Cookie Crunch: Complying with the EU ePrivacy Directive in the UK

A long Directive requires brands to get "consent" before tracking consumers. If your UK site isn't compliant yet, you've probably got a breathing space (unless your traffic levels are high and the ICO's noticed you). Here are five ways to comply.

privacy-image-sewWhile U.S. digital industry commentators were debating the “Do Not Track” initiative in May, the UK industry was rushing to meet the deadline for it’s own privacy D-Day: May 26, 2012. This was the date on which the EU Privacy Directive, which had become UK law the previous year, started to be enforced by the UK regulator, the ICO.

What is The EU Privacy Directive?

The bureaucracy and mangled legalese the EU pumps out is legendary. Suffice to say there is a long Directive which, distilled down, requires brands to get “consent” – that’s a word that will keep cropping up – before tracking consumers. How it’s interpreted and has been written into law varies by EU country. This article focuses on the UK.

More Than Cookies

Cookies have been the focus of coverage of the Directive – the crumbly bad boys consumer should fear if you believe some – but other technologies are covered too, including Flash objects (aka “Flash cookies”). Broadly speaking, if a piece of technology tracks consumers, you need their consent to do so.

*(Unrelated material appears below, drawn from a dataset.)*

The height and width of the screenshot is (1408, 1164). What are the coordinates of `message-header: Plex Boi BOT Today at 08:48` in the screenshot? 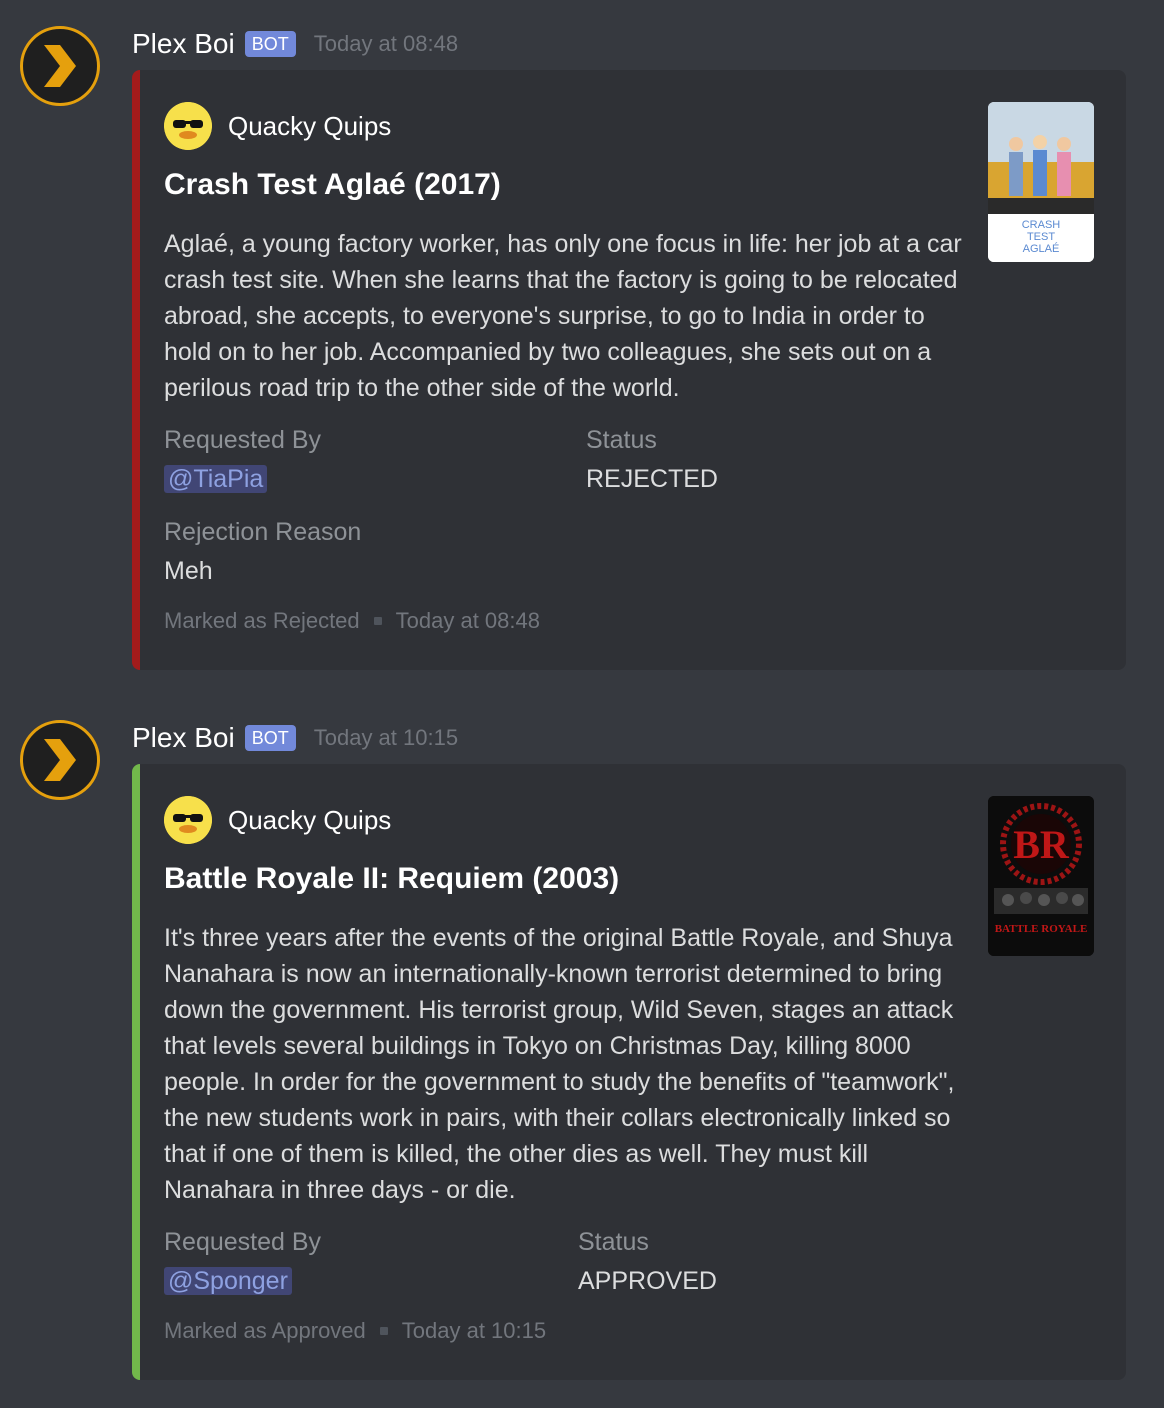 It's located at (295, 44).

Consent Doesn’t Mean an Explicit “Yes”

There’s that word again. “Consent.” When the UK regulator first announced the date for the Privacy Directive to become law, a flurry of articles debated what “consent” meant. Over time consensus grew – consent meant a drop-down message, pop up or similar mechanism that actively asked consumers to explicitly say “yes” to tracking. Debate followed around whether this had be done for every site visit – it didn’t – and whether this applied to cookies required for the site to function – it didn’t. The ICO issued guidelines and industry bodies lobbied and debated.

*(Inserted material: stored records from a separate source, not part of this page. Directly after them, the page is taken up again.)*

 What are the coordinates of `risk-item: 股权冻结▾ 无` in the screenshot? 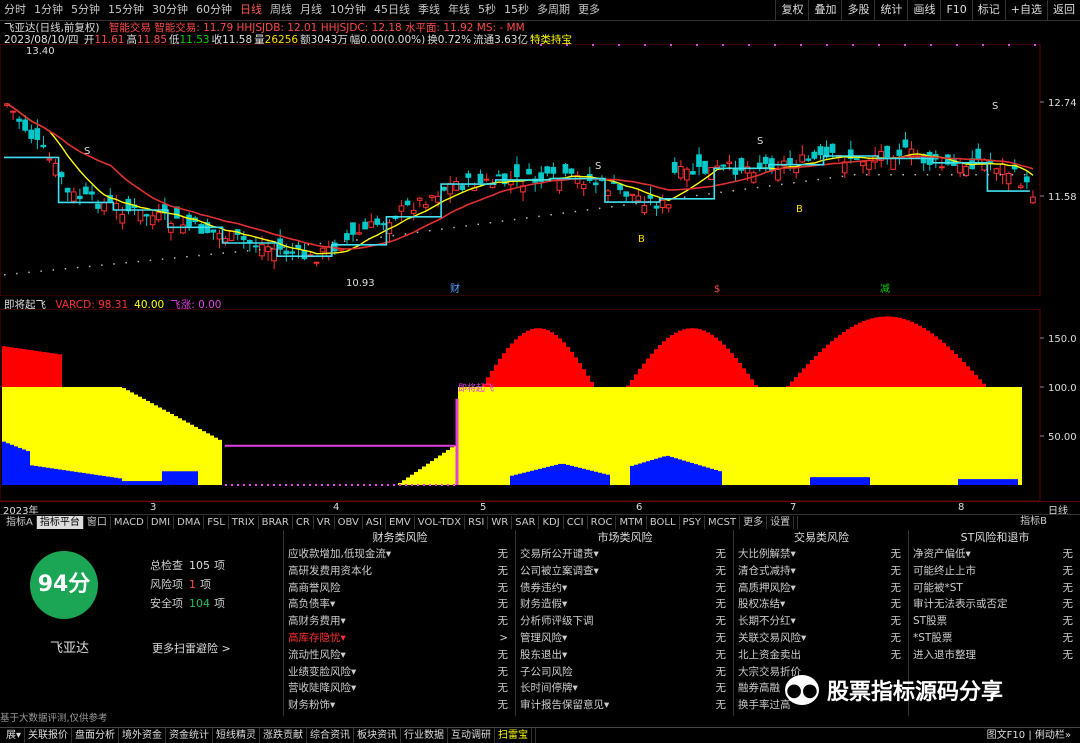 It's located at (822, 604).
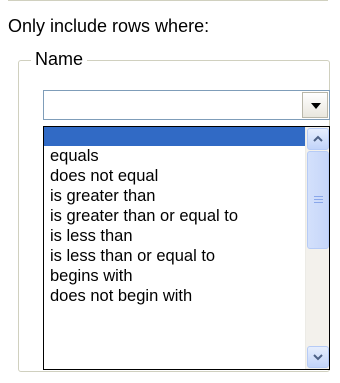 The height and width of the screenshot is (383, 340). Describe the element at coordinates (109, 26) in the screenshot. I see `filter-heading: Only include rows where:` at that location.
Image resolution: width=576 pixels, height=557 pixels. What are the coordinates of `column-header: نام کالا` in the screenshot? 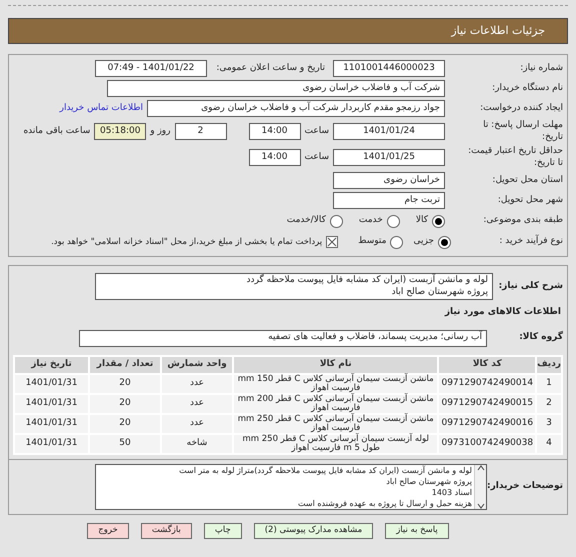 It's located at (336, 365).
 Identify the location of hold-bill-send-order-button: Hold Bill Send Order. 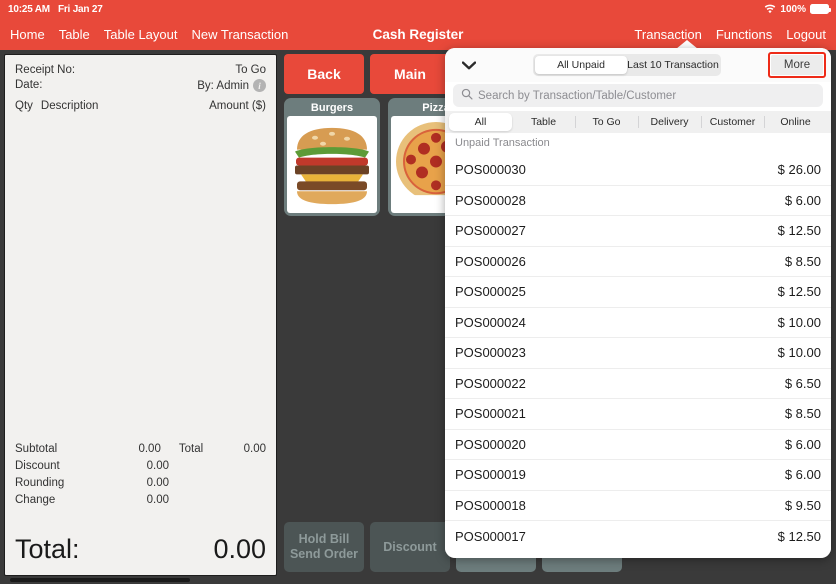
(324, 547).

In the weeks leading up to the 26th the ICO stated that analytics cookies would not be a focus of enforcement – and that they were writing to 50 high-volume websites to suggest how they should comply.

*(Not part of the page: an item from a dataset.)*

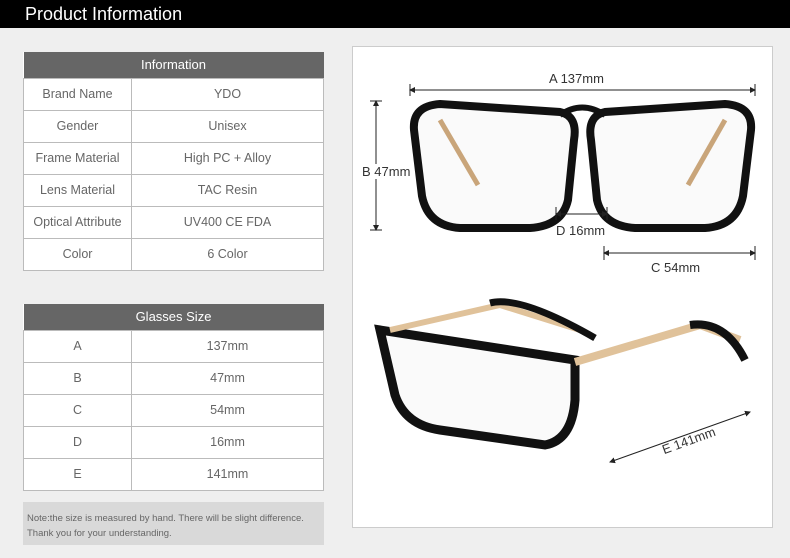 This screenshot has width=790, height=558. What do you see at coordinates (576, 78) in the screenshot?
I see `dimension-a-label: A 137mm` at bounding box center [576, 78].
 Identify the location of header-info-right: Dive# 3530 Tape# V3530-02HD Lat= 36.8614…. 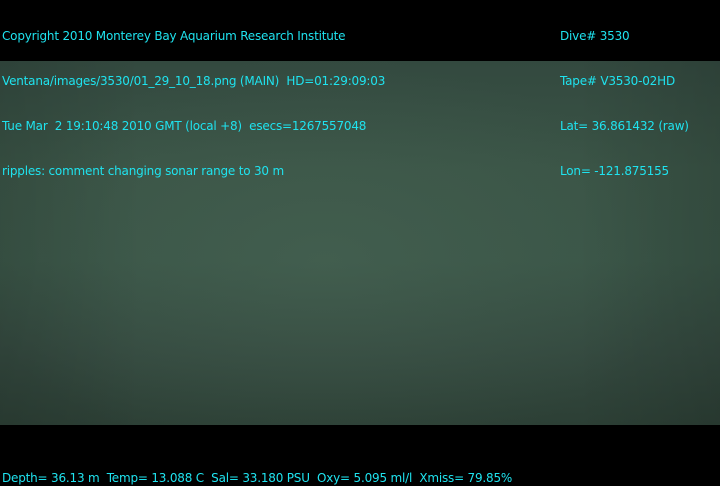
(624, 104).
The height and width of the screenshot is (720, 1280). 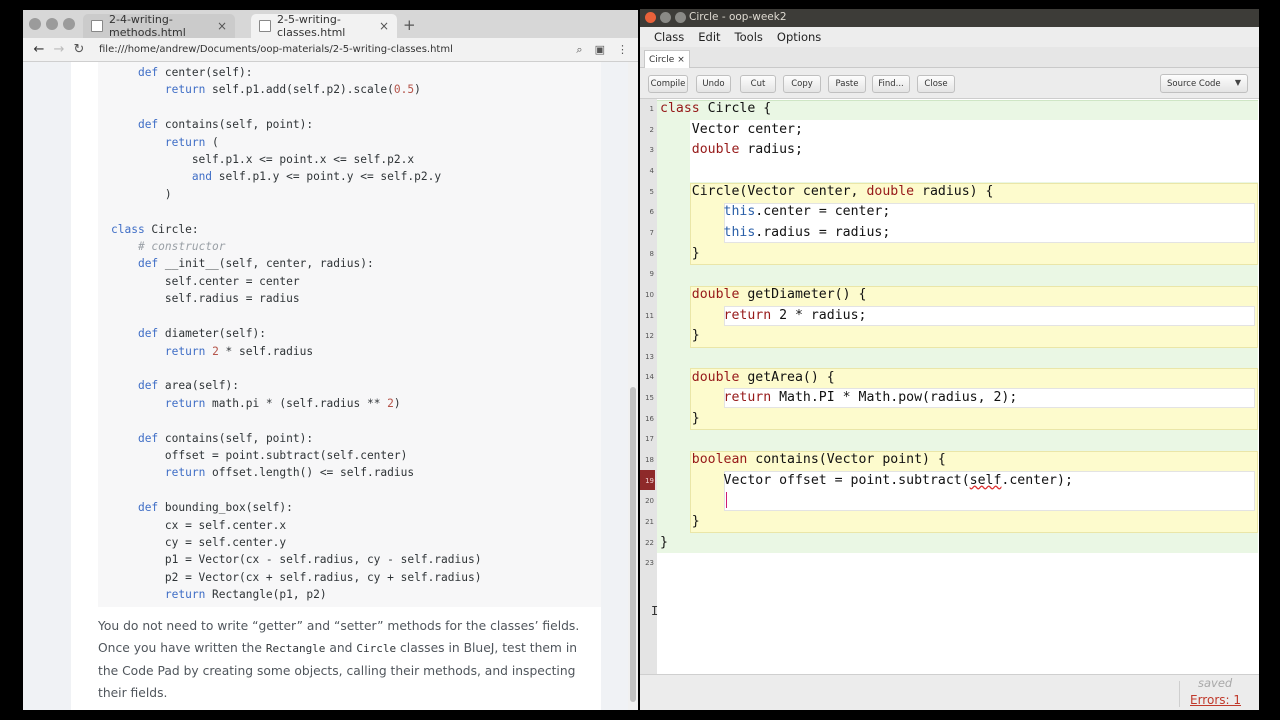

Then on the Thursday before the deadline the ICO announced that explicit consent wasn’t necessarily required – so all of the pop-ups, drop downs, overlays and other clever mechanisms web designers and marketers had been working on, trying to walk the line between compliance and not damaging conversion rates suddenly looked like they might not have been necessary.

Post-Directive: The Reality

Where does this leave brands today? If your UK site isn’t compliant yet, you’ve probably got a breathing space (unless your traffic levels are high and the ICO’s noticed you). So how do you comply?

1. Audit Your Tracking Technologies

The first thing to do is audit the cookies, tags and tracking technologies used on site – including those set through tag containers. Browser extensions like Firecookie for Firebug and Ghostery can help with this alongside the knowledge of developers and webmasters.

It’s useful to categorise what you find – what’s required for site functionality, what’s used for analytics, what’s used for tracking advertising etc.

2. Is Implied Consent Enough?

You need to decide if your site’s use of tracking requires you to gain explicit consent. The ICO guidance states that if your visitors “understand that their actions will result in cookies being set” and you aren’t relying “on the fact that users might have read a privacy policy that is perhaps hard to find or difficult to understand”, then implied consent is enough – you don’t need to go down the route of putting a message in front of them asking their explicit permission to use tracking technologies.

However, if the data your site collects is sensitive (e.g., health information), then explicit consent could be required (and other data protection laws might apply too).

3. Update Your Privacy Policy With a Tracking Section

Your policy should have a section explaining what tracking technologies are used on the site – or a separate page, which is what many UK websites have done. This should detail what cookies and tracking technologies are used – ideally arranged by category with links to sites offering more information about cookies and any opt-out links from the providers of the technology, like the one Google provides and the industry NAI site.

4. Decide How to Tell Consumers

Even if implied consent is enough, you still need to ensure consumers understand the site uses cookies without wading through a privacy policy. Many sites have done this by adding an information bar across the top of the page or a link in the footer to a “cookie policy”. Below are some examples:

telegraph-eu-cookie-policy

bbc-eu-cookie-policy

huffington-post-eu-cookie-policy

5. Keep Your Policy up to Date

As your site changes, the list of tracking technologies in the policy needs updating – so you need to make sure you have the right internal process in place to make sure this happens.

Do Not Track?

You might be wondering at this point if the “Do Not Track” initiative will mean that via browsers offering an easier way of managing (read: blocking) cookies, compliance can be achieved. The ICO’s thought of this too, and the answer is “No”. The need to comply with the Directive on UK websites – and across the EU – won’t go away as browser publishers address privacy concerns at a software level.